On 7/1/14, at approximately 1627 hours, the Affiant and Det. J. Curtsinger turned onto Florida Dr. in attempts to identify any rental cars parked on the street that may be associated with the above named suspect. While turning onto the street, I observed a gray 2014 Dodge Charger bearing Virginia registration plates from the front and rear exiting from Dakota St. and traveling east on Seventh St.

At approximately 1637 hours, after exiting the 7th St./Florida St. area, Det. Curtsinger and I were traveling east on Third St./ Nelson Ave. when we observed the same gray Dodge Charger traveling on south on Nelson Ave. / Third St. As the gray Dodge Charger entered the intersection and turned west towards Race St., I immediately recognized the driver as being Kevin L. Manns, whom I have had recent contact with and is confirmed to have a Suspended/Non-License driving status though the Kentucky Department of Motor Vehicle records. Due to being in a non-enforcement police vehicle and being unable to turn around in stopped traffic, I immediately advised police dispatchers of the vehicle description, direction of travel, and that Kevin L. Manns was observed operating the vehicle while not having received a valid operators [sic] license.

After dispatching the above listed information, I was contacted by Officer G. Wims into [sic] recent contact with that particular vehicle. Officer Wims and Officer Burlisle informed the Affiant that the driver of that particular vehicle had been observed conducting a suspected hand-to-hand narcotics transaction the previous day, near the intersection of 5th St./Chestnut St., however fled from the officers at a high rate of speed prior to police being able to identify the driver.

Approximately one week after applying for the arrest warrant, Detective Duane observed Manns enter a white Chevy Impala. Again in an unmarked car, Detective Duane pulled in front of Manns in an effort to stop the vehicle. Instead of stopping, Manns put his vehicle in reverse, drove around the officer, and accelerated at a high rate of speed. Detective Duane pursued, but he discontinued the chase shortly thereafter due to safety concerns over Manns's reckless driving.

Approximately one month after that incident, Detective Duane received information that Manns was staying at the Howard Johnson motel and that he possessed a firearm with an extended magazine clip. When Detective Duane arrived at the motel, he observed Manns and an unidentified female pull a vehicle into a parking space and enter a motel room. Aware that Manns might be armed, Detective Duane phoned dispatch, confirmed that Manns had an active warrant, and requested backup.
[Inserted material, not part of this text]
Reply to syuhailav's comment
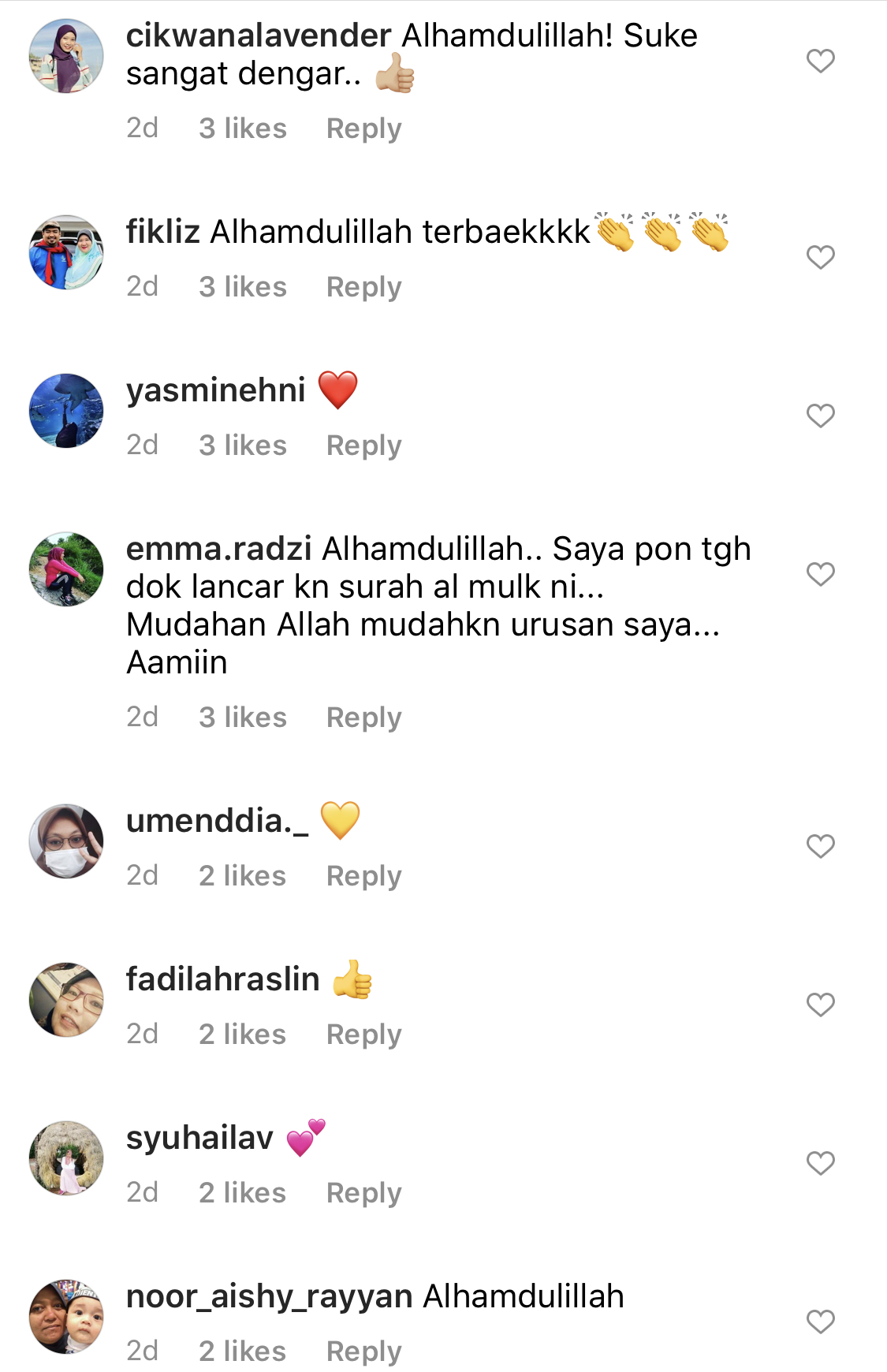 point(364,1193)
After backup arrived at the scene, officers observed Manns and the female exit the motel room and head toward their vehicle. Officers stopped and detained the female before she could reach the vehicle. Manns, however, made it to the vehicle, entered, and locked the doors. The officers, all in uniform, shouted at Manns to exit the vehicle. Meanwhile, Detective Cobb unsuccessfully attempted to break the car window by hitting it with a hammer. As Manns sat in the car ignoring the commands to exit, the officers observed him putting his hands down toward the center console or the back seat while leaning his body over as if he were attempting to hide something. Moments later, Manns unlocked the door and was arrested by the detectives.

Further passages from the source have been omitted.